Fellow's research: Variable wiring, consistent response - How do brains do it?

11 Mar 2020

Fellow's research: Variable wiring, consistent response - How do brains do it?

Nitin Gupta, Intermediate Fellow, IIT Kanpur

In our recent article in Nature Communications, we report the mechanisms that overcome the variability in wiring of brains in different individuals.

Most of us find the smell of an orange pleasing and the smell of a rotten fish stinking. This similarity in our perceptions is not because our brains are wired identically. In fact, it would be impossible to get identical brain wiring in different people. A human brain has about 100 billion neurons and over a 100 trillion connections – such a humongous amount of detail cannot be stuffed into our DNA, whose storage capacity is thousands of times smaller. Only the coarse layout of the brain circuits can be specified genetically, while the exact connections vary from individual to individual. (This is analogous to how the shapes of our fingers are quite similar, while the fingerprints vary from individual to individual). Given the variability in the brain wirings, how do most people manage to perceive the rotten fish as stinking?

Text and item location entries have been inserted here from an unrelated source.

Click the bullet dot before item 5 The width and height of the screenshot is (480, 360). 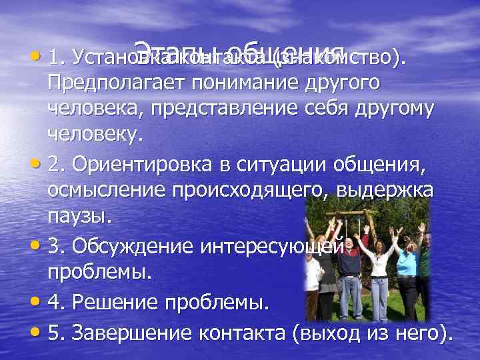click(x=37, y=331)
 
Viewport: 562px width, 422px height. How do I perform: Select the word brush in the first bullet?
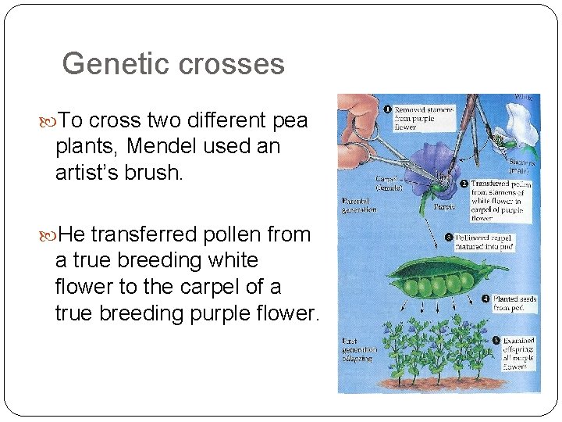click(x=158, y=172)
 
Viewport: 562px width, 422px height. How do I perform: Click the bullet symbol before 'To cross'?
click(x=52, y=121)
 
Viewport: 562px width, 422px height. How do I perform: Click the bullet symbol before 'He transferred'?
click(x=52, y=234)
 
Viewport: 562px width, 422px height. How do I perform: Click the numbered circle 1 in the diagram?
click(x=387, y=109)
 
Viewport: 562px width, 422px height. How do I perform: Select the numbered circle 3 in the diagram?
click(x=449, y=237)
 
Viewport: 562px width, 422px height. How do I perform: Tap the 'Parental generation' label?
click(x=359, y=205)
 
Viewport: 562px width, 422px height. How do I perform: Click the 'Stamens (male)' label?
click(x=518, y=162)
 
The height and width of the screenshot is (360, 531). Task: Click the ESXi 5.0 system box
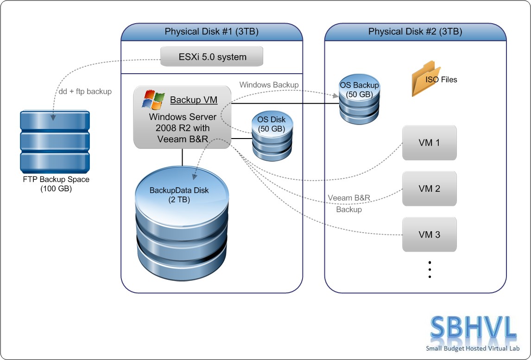pos(212,57)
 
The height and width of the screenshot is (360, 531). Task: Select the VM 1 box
pos(429,143)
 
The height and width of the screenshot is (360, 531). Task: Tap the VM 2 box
pos(429,189)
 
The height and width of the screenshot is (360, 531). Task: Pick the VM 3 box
pos(429,234)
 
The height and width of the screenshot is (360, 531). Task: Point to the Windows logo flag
pos(153,100)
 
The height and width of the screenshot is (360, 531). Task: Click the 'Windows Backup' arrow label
pos(269,85)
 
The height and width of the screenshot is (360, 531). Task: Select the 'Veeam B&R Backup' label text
pos(349,203)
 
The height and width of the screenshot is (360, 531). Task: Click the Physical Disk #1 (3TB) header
pos(212,32)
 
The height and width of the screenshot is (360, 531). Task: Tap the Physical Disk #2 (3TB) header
pos(415,32)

We made use of the detailed experimental data available for the mushroom body, an area of the insect brain involved in processing smells. The neurons that provide input to the mushroom body are wired similarly across individuals. And so, their responses to smells are also stereotyped across individuals. But, the connections within the mushroom body vary from individual to individual. Thus, it was expected that the responses of all subsequent neurons would be highly variable.

We noticed that a previous research study had reported stereotyped responses in the output neurons of the mushroom body in flies. To confirm that this was not an anomaly, or something limited to flies, we checked the responses of the output neurons in locusts and found the same surprising result.

To figure out what was going on, we simulated these brain networks on a computer. We found that the output neurons get stereotyped responses because they combine the activities of a large number of internal neurons – the summed activity of many neurons becomes more consistent than the activity of a single internal neuron.

We identified other mechanisms that contribute to the stereotypic responses and supported the results of our simulations with mathematical modeling. We also came up with a new metric, called PRED, for measuring stereotypy in sensory responses. The research contributes to the understanding of how brains can respond reliably to important stimuli in the environment, despite the wiring variabilities.


Multiple network properties overcome random connectivity to enable stereotypic sensory responses. Aarush Mohit Mittal, Diksha Gupta, Amrita Singh, Andrew C. Lin, and Nitin Gupta. Nature Communications 11, no. 1 (2020): 1-15.

Banner image: A brain network in two different individuals (left and right graphs). Although the connections between the first two layers are different across the individuals, the response of the output neuron (blue) can be similar.